Exercise data:
▬▬▬▬▬▬

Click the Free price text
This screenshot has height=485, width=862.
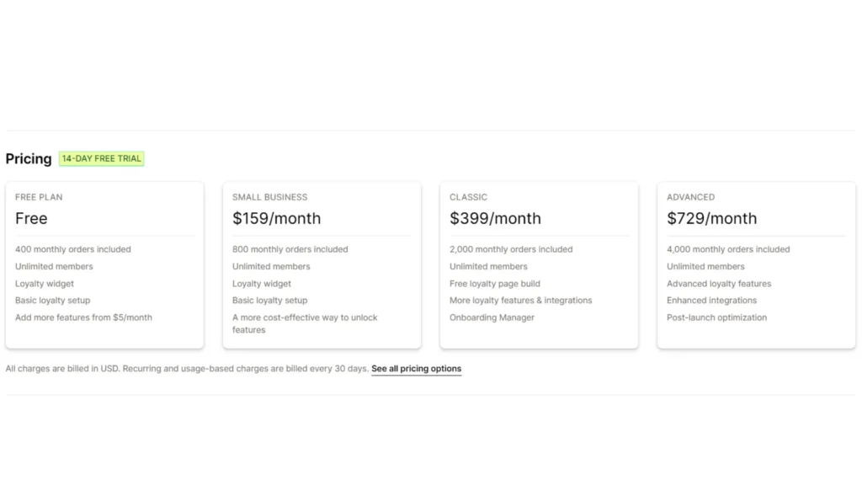pos(31,219)
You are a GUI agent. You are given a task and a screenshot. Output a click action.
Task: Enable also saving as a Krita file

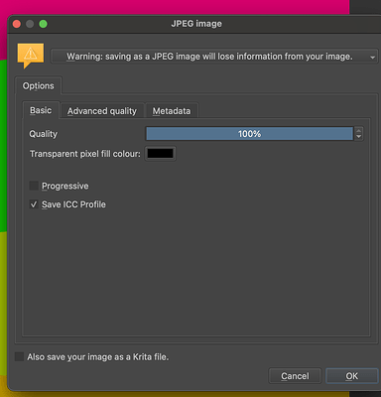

▬▬▬▬▬▬

When an image appears in the data, skip it and output the rest exactly.

Solution to this exercise:
Click the Free price text
This screenshot has height=485, width=862.
pos(31,219)
You are a GUI agent. You are given a task and a screenshot. Output a click action.
Task: Enable also saving as a Krita file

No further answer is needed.